We operate prepaid card services and a lot of our customers have no other financial instrument available. They are, as the FDIC puts it, “under-banked”. So, even a small hiccup can be a major issue, as most of their everyday money may be sitting in an account we manage.
The man at the other end of the line turns out to be rather courteous, and his issue of a forgotten account password is rapidly resolved. Before hanging up, he has one last question:
- “how much money can I have in this account?”
- “$10,000”, I answer.
- “Good, so I’ll be able to set up my mortgage payments then.”
As he seems to be an atypical customer, I probe him for more details about how he intends to use the card. “See, I am over-banked…” he says. “…I have many accounts at several banks. In spite of having been with my main bank for so long, they want me to maintain a minimum balance of $5,000 in my checking account and opt for the overdraft protection service, and then agree to pay a fee when transferring money from my savings account, all of this to get “free checking” where they would not charge me a monthly fee. So I like what you guys do and I am switching over.”
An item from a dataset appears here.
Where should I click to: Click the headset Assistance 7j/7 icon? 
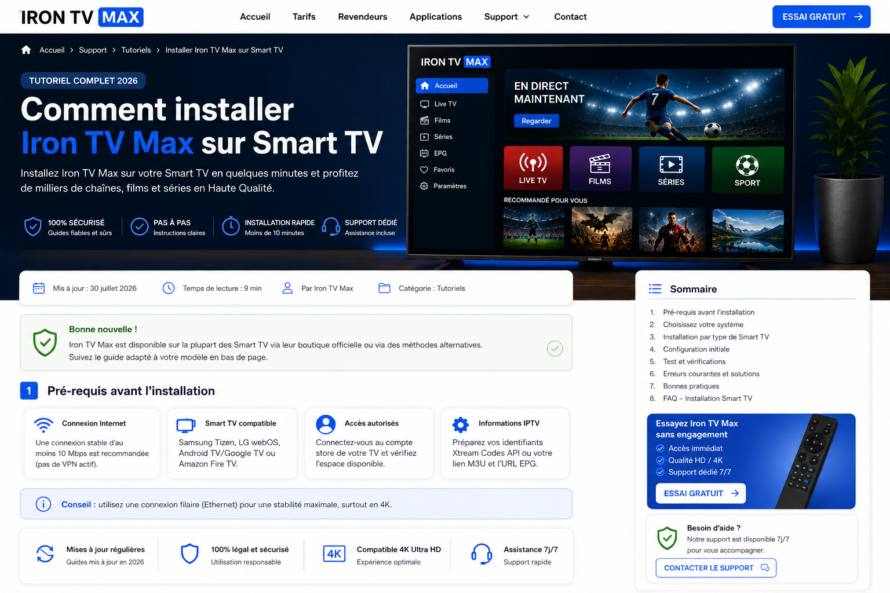click(482, 554)
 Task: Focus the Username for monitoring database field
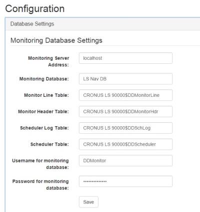pyautogui.click(x=126, y=161)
Over-banked? This person is making my day, after all. I expect a lot more customers like him fleeing big banks in droves starting this year.
NPR’s marketplace had a segment earlier this month about banks targeting new fees towards lower income customers. The expected outcome: driving these customers away from the banks. Kind of “de-banking” them.
I thought our mission at Plastyc was to help the under-banked. Now we are getting prepared to welcome the over-banked and the de-banked.